Career
As party president and first nominee, he led the party-list group Bayan Muna in three successful elections in 2001, 2004 and 2007. He has done work in human rights and other areas. After the elections, on August
21, 2010, Ocampo started a weekly opinion column in the Philippine Star titled "At Ground Level".
President Ferdinand Marcos declared martial law on September 21, 1972 and Ocampo, among others, went underground. In 1973, Ocampo co-founded the National Democratic Front (Philippines), seeking to unite various anti-dictatorship forces.

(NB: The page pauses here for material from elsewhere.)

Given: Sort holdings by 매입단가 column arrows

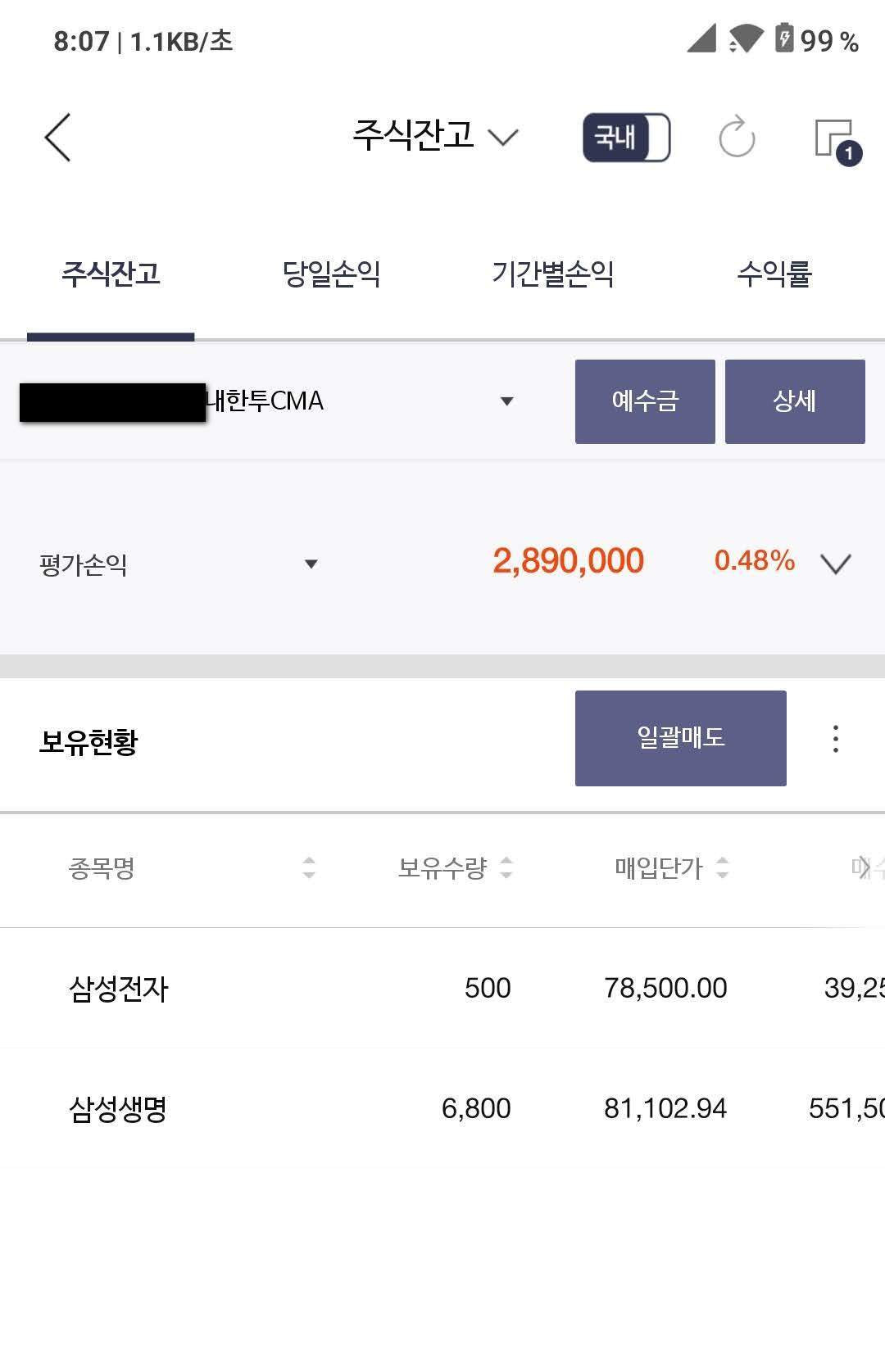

In 1976, he was arrested and incarcerated as a political prisoner. Foreign the next nine years he was severely tortured in various prison camps.
At one point, he shared a cell with detained Philippine Collegian editor-in-chief Abraham Sarmiento, Junior.
Though tried by a military court for rebellion, he was never found guilty. In 1985, while on pass to vote at the National Press Club annual elections, he escaped from the soldiers guarding him and rejoined the underground revolutionary movement. After the dictatorship fell in 1986, President Corazon Aquino called for peace talks with the communists.
Ocampo headed the peace negotiating panel of the Núcleo de Dinâmica e Fluidos, which represents the Communist Party of the Philippines and the New People"s Army.
When the talks collapsed due to the killing of 18 farmers at a rally near the Malacañan Palace on January 22, 1987, Ocampo returned to the underground. Neither was found guilty of any crime.